The battle lines have been drawn at the headquarters of the International Maritime Organization (IMO) as the 72nd gathering of the Marine Environmental Protection Committee enters its second day. Nevertheless, delegates tell Splash that there is a genuine determination to get a deal through on greenhouse gas (GHG) emissions from ships this week, and parties are willing to seek compromise.
The intersessional working group that met last week at IMO’s headquarters has produced a draft text that calls for a 50% emissions cut by 2050.
However, the EU climate commissioner Miguel Arias Cañete and transport commissioner Violeta Bulc have written to ministers of IMO member states asking them to support a tougher target of 70 to 100%, a position strongly endorsed by an array of Pacific island states.
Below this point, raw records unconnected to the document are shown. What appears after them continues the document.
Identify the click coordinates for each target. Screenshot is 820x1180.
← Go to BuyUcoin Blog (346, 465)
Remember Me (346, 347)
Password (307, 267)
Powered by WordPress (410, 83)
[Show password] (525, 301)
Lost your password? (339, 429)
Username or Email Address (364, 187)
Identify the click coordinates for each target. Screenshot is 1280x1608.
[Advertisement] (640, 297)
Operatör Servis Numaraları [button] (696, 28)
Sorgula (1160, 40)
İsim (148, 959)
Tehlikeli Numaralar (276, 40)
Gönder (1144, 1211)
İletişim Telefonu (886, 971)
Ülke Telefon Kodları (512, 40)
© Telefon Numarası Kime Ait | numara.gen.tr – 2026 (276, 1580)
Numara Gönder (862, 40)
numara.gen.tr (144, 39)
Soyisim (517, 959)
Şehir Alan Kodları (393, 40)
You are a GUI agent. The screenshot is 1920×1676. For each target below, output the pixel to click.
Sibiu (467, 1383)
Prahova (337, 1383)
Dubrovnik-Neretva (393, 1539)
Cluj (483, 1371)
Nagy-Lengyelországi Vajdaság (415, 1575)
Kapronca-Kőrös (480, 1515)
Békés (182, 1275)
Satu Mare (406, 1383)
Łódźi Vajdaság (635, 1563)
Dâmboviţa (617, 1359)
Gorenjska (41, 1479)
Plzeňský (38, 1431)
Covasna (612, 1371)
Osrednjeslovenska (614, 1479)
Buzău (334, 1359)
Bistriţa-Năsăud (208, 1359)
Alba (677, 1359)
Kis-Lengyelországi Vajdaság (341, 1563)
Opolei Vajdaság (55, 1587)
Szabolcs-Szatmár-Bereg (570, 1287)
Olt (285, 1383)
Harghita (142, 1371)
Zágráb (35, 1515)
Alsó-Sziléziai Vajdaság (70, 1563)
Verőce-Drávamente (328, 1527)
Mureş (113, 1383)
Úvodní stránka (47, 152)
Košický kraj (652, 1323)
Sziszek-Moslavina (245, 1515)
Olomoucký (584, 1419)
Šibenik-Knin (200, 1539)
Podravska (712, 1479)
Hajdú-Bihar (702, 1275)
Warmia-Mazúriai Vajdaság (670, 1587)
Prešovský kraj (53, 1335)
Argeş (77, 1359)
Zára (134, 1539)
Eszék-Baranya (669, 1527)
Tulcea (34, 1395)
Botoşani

Cañete tweeted yesterday that 70-100% cuts “should be feasible and would correspond to an adequate contribution from the shipping sector [to the Paris Agreement]”.
IMO secretary general Kitack Lim opened proceedings yesterday, telling delegates: “We stand here at one of the most historic moments in IMO when, for some years now, the global community has brought nations together in a common cause to undertake ambitious efforts to combat climate change. As a member of the United Nations family, IMO is encouraged by the spirit of the Paris Agreement and fully committed to further limit and reduce greenhouse gas emissions from shipping, bearing in mind the successful progress which has been achieved to date.”
Day one opened with strong statements from a number of Pacific Islands, each getting a round of applause, something that is unusual at the normally quiet IMO.
The Marshall Islands’ environment minister David Paul maintained in an opening speech: “The argument being presented by some that climate action means a negative impact on shipping and trade is completely and utterly false.”
A spokesperson for Bangladesh echoed Paul’s call for swift emission cuts, saying: “It is painful for us to inform you and the global community that if we breach the 1.5 degree temperature goal our country will be partially or fully underwater. Mr Chair and delegations, we urge IMO to align their goal with the Paris Agreement temperature goal. It is challenging but not impossible. Any delay or obstacle in this process will worsen our condition only.”
Splash understands a hot topic along the corridors of the IMO yesterday was the American statement in the working group last week where the US came out in opposition to any outright reduction goal for the shipping sector.
However, the US position has already been sidelined. The draft text in its current form refers to 50% reduction in CO2 by 2050, including an outright reduction goal of the exact type US argued IMO should not have.
Splash will be reporting developments from MEPC all week.